• _Input for this task_
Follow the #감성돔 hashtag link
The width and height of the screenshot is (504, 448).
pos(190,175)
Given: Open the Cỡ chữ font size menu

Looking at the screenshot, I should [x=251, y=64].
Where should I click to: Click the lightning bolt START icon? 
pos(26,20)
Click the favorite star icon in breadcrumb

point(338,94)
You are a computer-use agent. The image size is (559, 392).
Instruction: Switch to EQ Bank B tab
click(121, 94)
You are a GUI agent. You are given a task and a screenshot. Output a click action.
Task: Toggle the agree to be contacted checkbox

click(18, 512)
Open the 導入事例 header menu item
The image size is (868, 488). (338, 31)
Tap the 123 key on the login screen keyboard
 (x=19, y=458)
---
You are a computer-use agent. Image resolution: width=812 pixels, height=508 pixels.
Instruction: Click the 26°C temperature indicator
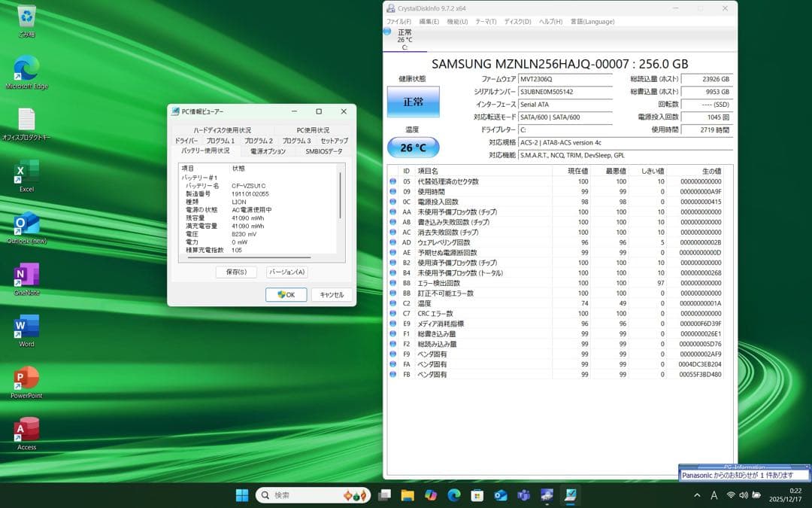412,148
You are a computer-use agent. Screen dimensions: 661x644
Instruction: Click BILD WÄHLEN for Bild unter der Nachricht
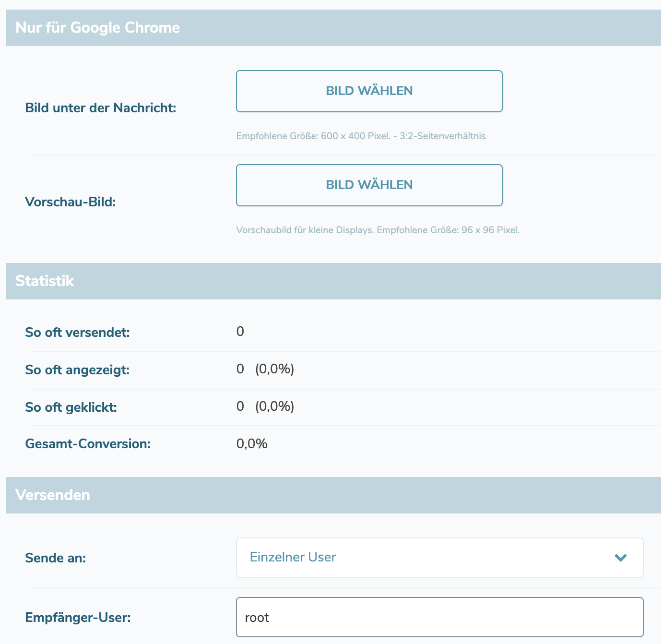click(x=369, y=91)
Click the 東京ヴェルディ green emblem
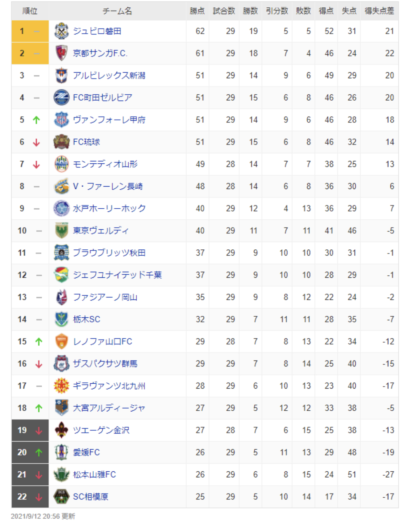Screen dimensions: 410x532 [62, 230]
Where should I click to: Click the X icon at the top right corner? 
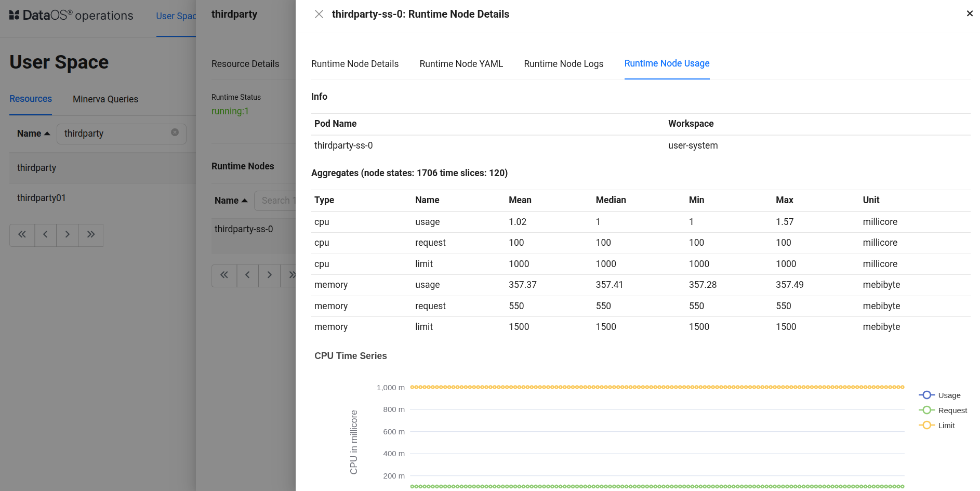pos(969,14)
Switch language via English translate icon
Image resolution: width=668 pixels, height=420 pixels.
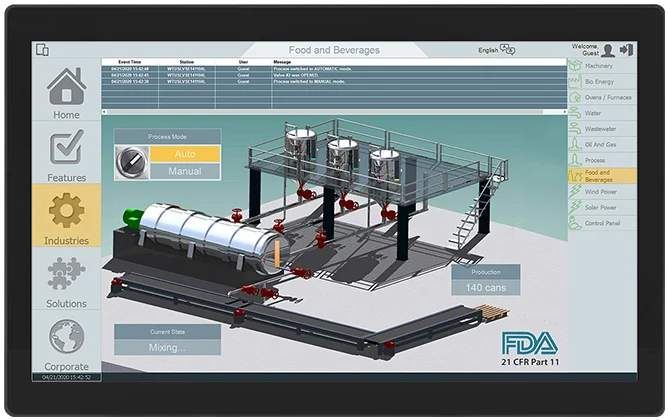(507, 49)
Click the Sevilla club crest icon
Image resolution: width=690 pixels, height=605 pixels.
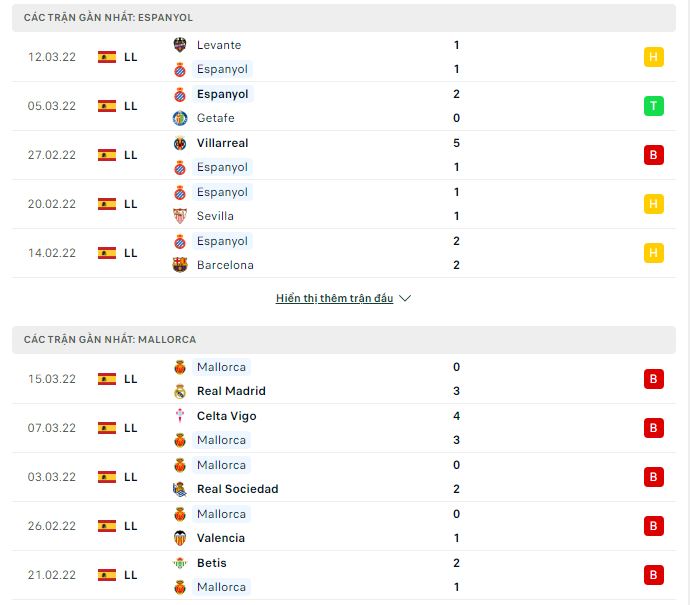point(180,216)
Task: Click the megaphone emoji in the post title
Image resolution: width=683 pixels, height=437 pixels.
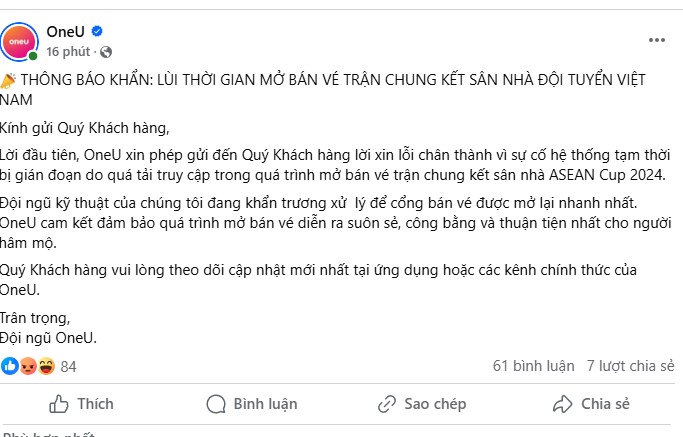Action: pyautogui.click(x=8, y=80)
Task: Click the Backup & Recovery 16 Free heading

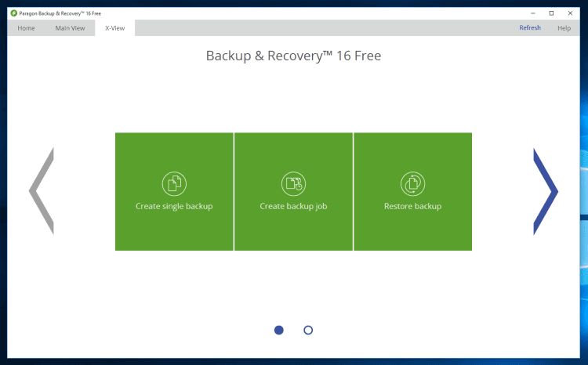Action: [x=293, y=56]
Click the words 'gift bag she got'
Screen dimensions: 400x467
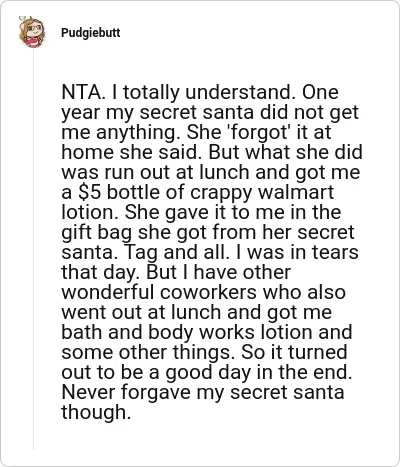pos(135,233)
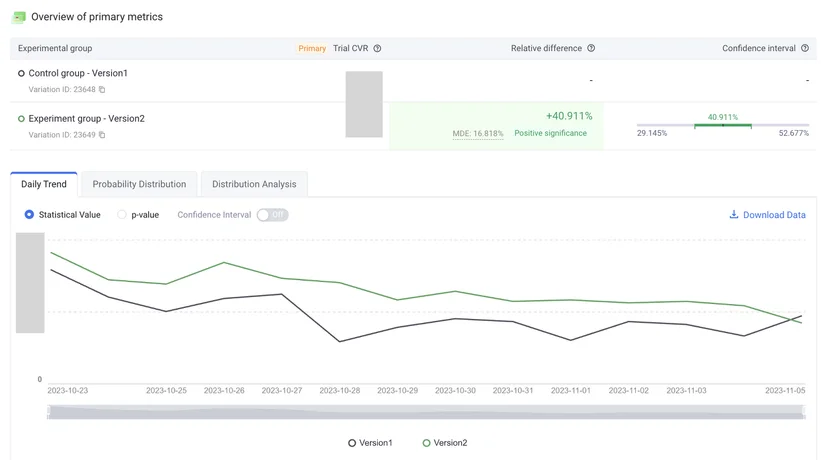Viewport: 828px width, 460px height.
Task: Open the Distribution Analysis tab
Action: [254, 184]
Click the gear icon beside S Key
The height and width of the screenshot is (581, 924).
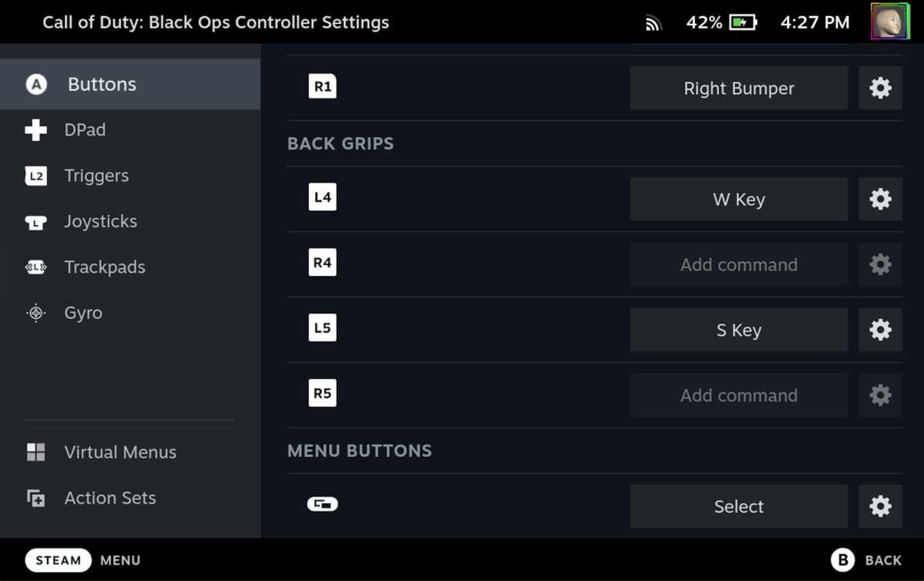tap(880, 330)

• _What the task requires_
In the entries above, which lines hold the word "computer"? Copy them out.

• _Expected answer_
You are a computer-use agent. The image size is (559, 392).
You are a computer-use agent. Image resolution: width=812 pixels, height=508 pixels.
You are a computer-use agent. Screen dimensions: 661x644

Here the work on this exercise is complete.